ILUSTRASI |
Komisioner Ombudsman Adrianus Meliala menjelaskan, investigasi dilakukan pada layanan SKCK ini karena memang jumlahnya masal. Terdapat momentum tes CPNS yang digelar pemerintah pada tahun ini. ”SKCK menjadi syarat mutlak untuk semua peserta tes, jumlah pesertanya sampai 2,4 juta orang. Ini banyak sekali,” paparnya.
Dalam temuan Ombudsman itu diketahui ada sejumlah indikasi pungli, misalnya dengan gestur dari petugas untuk meminta uang atau sebagainya. Ada pula berbagai ungkapan seperti sok aja atuh berapa dan ada yang sepuluh ribu ada yang lima ribu. ”Intinya ada permintaan uang lebih untuk mengurus, sebab aturannya SKCK itu hanya membayar Rp 30 ribu. Namun, banyak yang membayar lebih hingga Rp 10 ribu,” ujarnya.
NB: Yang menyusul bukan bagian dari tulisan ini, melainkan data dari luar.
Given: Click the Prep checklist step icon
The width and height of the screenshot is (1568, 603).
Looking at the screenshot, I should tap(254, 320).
Selain soal pungli, ada pula penyimpangan prosedur yang terindikasi terjadi. Seperti, meminta kartu keluarga dan KTP untuk dilegalisir. Padahal, sudah membawa dokumen aslinya. ”Tentunya ini menghambat dan memperlama. Apalagi, waktu pelayanannya tidak ada kepastian,” jelasnya.
Dia mengatakan, salah satu masukan dari Ombudsman adalah dengan memampang informasi SKCK sejelas dan sebanyak mungkin di kantor kepolisian. ”Bayarnya hanya Rp 30 ribu dan persyaratannya apa saja. sehingga, kalau ada permintaan uang lebih serta persyaratan yang berbeda bisa dimintai penjelasan,” terangnya.
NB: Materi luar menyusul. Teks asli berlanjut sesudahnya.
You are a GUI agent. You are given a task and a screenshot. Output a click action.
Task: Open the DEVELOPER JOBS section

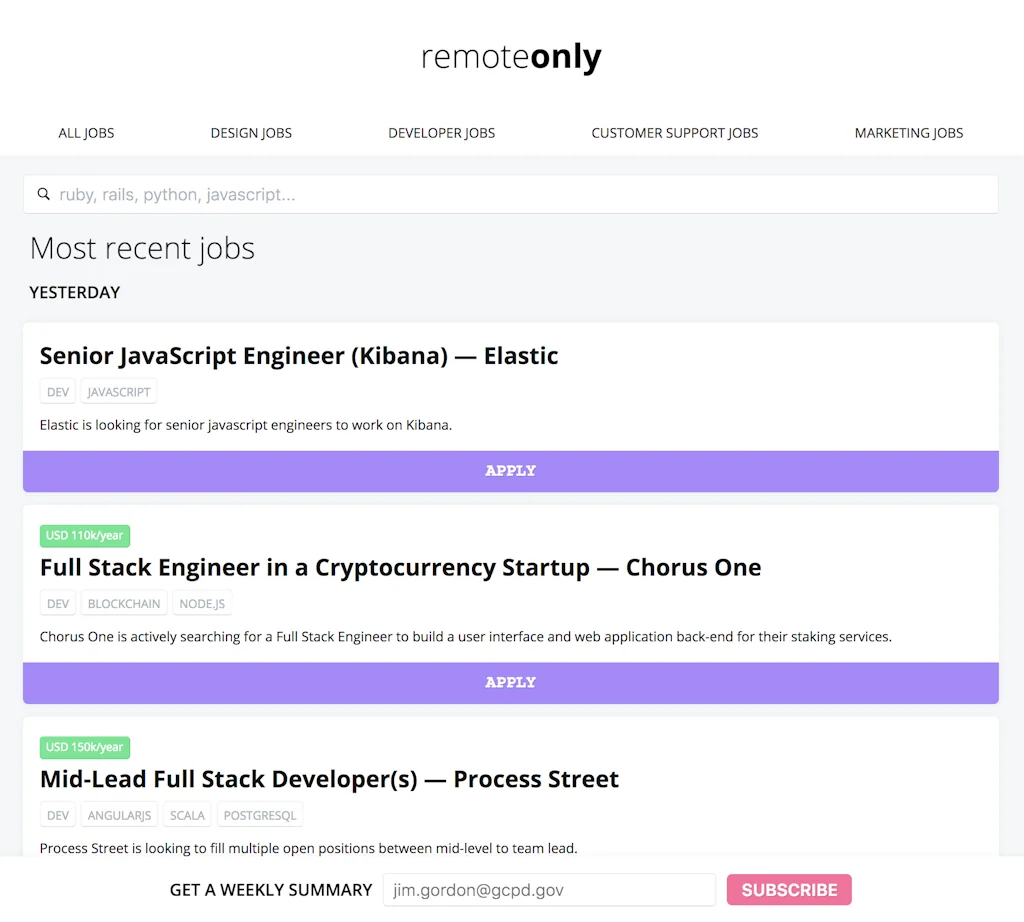point(441,132)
Sementara Irwasum Polri Komjen Putut Eko Bayu Seno menjelaskan, Polri berterimakasih atas masukan dari Ombudsman. Langkah selanjutnya untuk mengantisipasi semua masalah itu adalah dengan memberikan pelayanan SKCK online. ”Sehingga, mengurusnya tidak perlu bertemu dengan petugas,” paparnya.
Menurutnya, petugas yang terbukti melakukan penyimpangan dipastikan akan mendapatkan sanksi. Sanksi itu beragam sesuai dengan berat atau tidaknya pelanggaran yang terjadi. ”Bisa sampai pemecatan,” paparnya. (idr)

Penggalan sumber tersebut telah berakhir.